Will my positive attitude about 2007 being one of my best years yet be rewarded?


----------



## Actor4hire (Dec 27, 2006)

My dear, any time you can have a positive additude it is ALWAYS rewarded. Be patient, the first month or so you will be releasing a lot of energy from 2006. By March, things are going to fly for you! 

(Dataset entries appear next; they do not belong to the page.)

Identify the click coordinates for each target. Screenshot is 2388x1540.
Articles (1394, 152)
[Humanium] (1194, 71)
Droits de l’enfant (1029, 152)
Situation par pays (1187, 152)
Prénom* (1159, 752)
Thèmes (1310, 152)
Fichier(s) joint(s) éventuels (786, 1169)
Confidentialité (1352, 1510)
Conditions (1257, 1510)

Positive energy is 100 times stronger than negative. If any negative thoughts come to you, quickly think of something that makes you smile. 

:bow:


----------



## Green Eyed Fairy (Dec 27, 2006)

Thank you, Dear Swammie 

*curtsies*


----------



## Actor4hire (Dec 27, 2006)

No thanks necassary.... Stay positive.... 

:bow:


----------



## SocialbFly (Dec 27, 2006)

I'll play....

Dear Swammie, any knowledge of where i will move to in 2007??


----------



## Actor4hire (Dec 27, 2006)

For some reason I see you in a warm climate. For some reason, Florida & CA come to me off the top of my head. Do you know anybody in these areas? I need a little bit more info....


:bow:


----------



## Actor4hire (Dec 27, 2006)

I see Las Vegas as well. It will be one of those three places... (BTW, there is a HUGE need for RN's in all three locations) 

:bow:


----------



## SocialbFly (Dec 27, 2006)

well, warm works, that is the number one reason to leave MO.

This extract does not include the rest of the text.